#### Exercise material ####

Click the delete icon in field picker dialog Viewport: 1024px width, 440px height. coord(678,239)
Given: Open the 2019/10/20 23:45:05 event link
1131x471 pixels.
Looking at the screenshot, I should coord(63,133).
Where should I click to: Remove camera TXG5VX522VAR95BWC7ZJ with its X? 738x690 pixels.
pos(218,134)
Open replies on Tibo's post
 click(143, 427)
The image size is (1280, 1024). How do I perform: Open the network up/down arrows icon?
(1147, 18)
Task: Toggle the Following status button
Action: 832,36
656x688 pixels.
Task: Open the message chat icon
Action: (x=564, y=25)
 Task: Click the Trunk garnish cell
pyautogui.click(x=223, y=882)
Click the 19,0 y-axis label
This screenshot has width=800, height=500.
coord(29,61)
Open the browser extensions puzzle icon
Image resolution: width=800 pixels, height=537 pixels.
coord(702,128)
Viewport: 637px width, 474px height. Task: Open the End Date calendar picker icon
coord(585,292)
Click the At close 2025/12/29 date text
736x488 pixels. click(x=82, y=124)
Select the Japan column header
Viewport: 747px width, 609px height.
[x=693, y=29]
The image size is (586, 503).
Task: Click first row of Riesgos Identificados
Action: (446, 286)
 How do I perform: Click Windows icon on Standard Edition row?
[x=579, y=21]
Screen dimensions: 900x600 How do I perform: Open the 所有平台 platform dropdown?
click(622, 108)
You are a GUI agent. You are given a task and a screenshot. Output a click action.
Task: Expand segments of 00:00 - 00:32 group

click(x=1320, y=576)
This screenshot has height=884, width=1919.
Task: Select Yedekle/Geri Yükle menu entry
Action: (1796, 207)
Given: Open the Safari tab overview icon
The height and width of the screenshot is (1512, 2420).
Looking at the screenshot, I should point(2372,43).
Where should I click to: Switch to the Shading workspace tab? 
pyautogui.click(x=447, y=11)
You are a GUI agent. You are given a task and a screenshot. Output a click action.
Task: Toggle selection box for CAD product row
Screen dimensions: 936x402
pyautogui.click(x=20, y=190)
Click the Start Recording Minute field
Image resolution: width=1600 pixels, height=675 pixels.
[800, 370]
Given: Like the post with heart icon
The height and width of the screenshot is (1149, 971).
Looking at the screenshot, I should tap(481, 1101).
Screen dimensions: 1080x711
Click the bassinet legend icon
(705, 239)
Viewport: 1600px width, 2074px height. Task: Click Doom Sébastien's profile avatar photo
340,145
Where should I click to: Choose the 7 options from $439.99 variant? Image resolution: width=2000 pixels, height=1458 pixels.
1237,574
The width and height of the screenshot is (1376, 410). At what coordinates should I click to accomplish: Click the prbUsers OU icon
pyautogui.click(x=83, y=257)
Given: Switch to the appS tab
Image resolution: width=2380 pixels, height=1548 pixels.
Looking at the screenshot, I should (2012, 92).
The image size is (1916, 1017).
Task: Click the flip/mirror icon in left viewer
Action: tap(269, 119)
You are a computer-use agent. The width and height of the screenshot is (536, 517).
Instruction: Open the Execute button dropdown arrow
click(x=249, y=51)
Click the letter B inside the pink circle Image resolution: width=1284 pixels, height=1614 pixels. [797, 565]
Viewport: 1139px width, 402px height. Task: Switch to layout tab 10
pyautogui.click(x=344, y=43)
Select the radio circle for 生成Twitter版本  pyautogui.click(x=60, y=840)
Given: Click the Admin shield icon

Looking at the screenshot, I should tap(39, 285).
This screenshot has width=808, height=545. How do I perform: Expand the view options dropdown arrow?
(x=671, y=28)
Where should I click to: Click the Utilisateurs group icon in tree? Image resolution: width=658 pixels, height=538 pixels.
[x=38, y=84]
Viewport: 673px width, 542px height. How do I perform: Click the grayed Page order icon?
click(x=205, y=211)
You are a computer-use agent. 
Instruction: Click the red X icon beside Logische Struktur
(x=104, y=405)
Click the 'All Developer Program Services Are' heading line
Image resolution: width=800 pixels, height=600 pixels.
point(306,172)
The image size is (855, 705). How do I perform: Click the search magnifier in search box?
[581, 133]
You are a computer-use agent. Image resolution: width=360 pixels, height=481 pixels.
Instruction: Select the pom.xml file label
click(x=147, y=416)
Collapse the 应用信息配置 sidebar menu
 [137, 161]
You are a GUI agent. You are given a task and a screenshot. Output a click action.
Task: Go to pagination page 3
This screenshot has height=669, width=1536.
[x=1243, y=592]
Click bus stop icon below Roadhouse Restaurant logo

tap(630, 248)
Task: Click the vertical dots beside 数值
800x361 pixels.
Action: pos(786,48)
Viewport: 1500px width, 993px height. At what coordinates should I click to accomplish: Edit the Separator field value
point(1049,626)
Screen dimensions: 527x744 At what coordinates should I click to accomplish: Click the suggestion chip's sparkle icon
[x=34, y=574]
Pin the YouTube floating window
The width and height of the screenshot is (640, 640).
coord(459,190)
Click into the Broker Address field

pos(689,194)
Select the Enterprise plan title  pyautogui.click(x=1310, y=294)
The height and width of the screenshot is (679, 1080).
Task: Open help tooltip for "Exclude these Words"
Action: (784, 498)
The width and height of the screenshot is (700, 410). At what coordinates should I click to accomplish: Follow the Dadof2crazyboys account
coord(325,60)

####

▶ [Activity]
What the exercise needs is every record again, word for word.

▶ [Exercise output]
Click the delete icon in field picker dialog Viewport: 1024px width, 440px height. coord(678,239)
Given: Open the 2019/10/20 23:45:05 event link
1131x471 pixels.
Looking at the screenshot, I should coord(63,133).
Where should I click to: Remove camera TXG5VX522VAR95BWC7ZJ with its X? 738x690 pixels.
pos(218,134)
Open replies on Tibo's post
 click(143, 427)
The image size is (1280, 1024). How do I perform: Open the network up/down arrows icon?
(1147, 18)
Task: Toggle the Following status button
Action: 832,36
656x688 pixels.
Task: Open the message chat icon
Action: (x=564, y=25)
 Task: Click the Trunk garnish cell
pyautogui.click(x=223, y=882)
Click the 19,0 y-axis label
This screenshot has width=800, height=500.
coord(29,61)
Open the browser extensions puzzle icon
Image resolution: width=800 pixels, height=537 pixels.
coord(702,128)
Viewport: 637px width, 474px height. Task: Open the End Date calendar picker icon
coord(585,292)
Click the At close 2025/12/29 date text
736x488 pixels. click(x=82, y=124)
Select the Japan column header
Viewport: 747px width, 609px height.
[x=693, y=29]
The image size is (586, 503).
Task: Click first row of Riesgos Identificados
Action: (446, 286)
 How do I perform: Click Windows icon on Standard Edition row?
[x=579, y=21]
Screen dimensions: 900x600 How do I perform: Open the 所有平台 platform dropdown?
click(622, 108)
You are a GUI agent. You are given a task and a screenshot. Output a click action.
Task: Expand segments of 00:00 - 00:32 group

click(x=1320, y=576)
This screenshot has height=884, width=1919.
Task: Select Yedekle/Geri Yükle menu entry
Action: (1796, 207)
Given: Open the Safari tab overview icon
The height and width of the screenshot is (1512, 2420).
Looking at the screenshot, I should point(2372,43).
Where should I click to: Switch to the Shading workspace tab? 
pyautogui.click(x=447, y=11)
You are a GUI agent. You are given a task and a screenshot. Output a click action.
Task: Toggle selection box for CAD product row
Screen dimensions: 936x402
pyautogui.click(x=20, y=190)
Click the Start Recording Minute field
Image resolution: width=1600 pixels, height=675 pixels.
[800, 370]
Given: Like the post with heart icon
The height and width of the screenshot is (1149, 971).
Looking at the screenshot, I should tap(481, 1101).
Screen dimensions: 1080x711
Click the bassinet legend icon
(705, 239)
Viewport: 1600px width, 2074px height. Task: Click Doom Sébastien's profile avatar photo
340,145
Where should I click to: Choose the 7 options from $439.99 variant? Image resolution: width=2000 pixels, height=1458 pixels.
1237,574
The width and height of the screenshot is (1376, 410). At what coordinates should I click to accomplish: Click the prbUsers OU icon
pyautogui.click(x=83, y=257)
Given: Switch to the appS tab
Image resolution: width=2380 pixels, height=1548 pixels.
Looking at the screenshot, I should (2012, 92).
The image size is (1916, 1017).
Task: Click the flip/mirror icon in left viewer
Action: tap(269, 119)
You are a computer-use agent. The width and height of the screenshot is (536, 517).
Instruction: Open the Execute button dropdown arrow
click(x=249, y=51)
Click the letter B inside the pink circle Image resolution: width=1284 pixels, height=1614 pixels. [797, 565]
Viewport: 1139px width, 402px height. Task: Switch to layout tab 10
pyautogui.click(x=344, y=43)
Select the radio circle for 生成Twitter版本  pyautogui.click(x=60, y=840)
Given: Click the Admin shield icon

Looking at the screenshot, I should tap(39, 285).
This screenshot has width=808, height=545. How do I perform: Expand the view options dropdown arrow?
(x=671, y=28)
Where should I click to: Click the Utilisateurs group icon in tree? Image resolution: width=658 pixels, height=538 pixels.
[x=38, y=84]
Viewport: 673px width, 542px height. How do I perform: Click the grayed Page order icon?
click(x=205, y=211)
You are a computer-use agent. 
Instruction: Click the red X icon beside Logische Struktur
(x=104, y=405)
Click the 'All Developer Program Services Are' heading line
Image resolution: width=800 pixels, height=600 pixels.
point(306,172)
The image size is (855, 705). How do I perform: Click the search magnifier in search box?
[581, 133]
You are a computer-use agent. Image resolution: width=360 pixels, height=481 pixels.
Instruction: Select the pom.xml file label
click(x=147, y=416)
Collapse the 应用信息配置 sidebar menu
 [137, 161]
You are a GUI agent. You are given a task and a screenshot. Output a click action.
Task: Go to pagination page 3
This screenshot has height=669, width=1536.
[x=1243, y=592]
Click bus stop icon below Roadhouse Restaurant logo

tap(630, 248)
Task: Click the vertical dots beside 数值
800x361 pixels.
Action: pos(786,48)
Viewport: 1500px width, 993px height. At what coordinates should I click to accomplish: Edit the Separator field value
point(1049,626)
Screen dimensions: 527x744 At what coordinates should I click to accomplish: Click the suggestion chip's sparkle icon
[x=34, y=574]
Pin the YouTube floating window
The width and height of the screenshot is (640, 640).
coord(459,190)
Click into the Broker Address field

pos(689,194)
Select the Enterprise plan title  pyautogui.click(x=1310, y=294)
The height and width of the screenshot is (679, 1080).
Task: Open help tooltip for "Exclude these Words"
Action: (784, 498)
The width and height of the screenshot is (700, 410). At what coordinates should I click to accomplish: Follow the Dadof2crazyboys account
coord(325,60)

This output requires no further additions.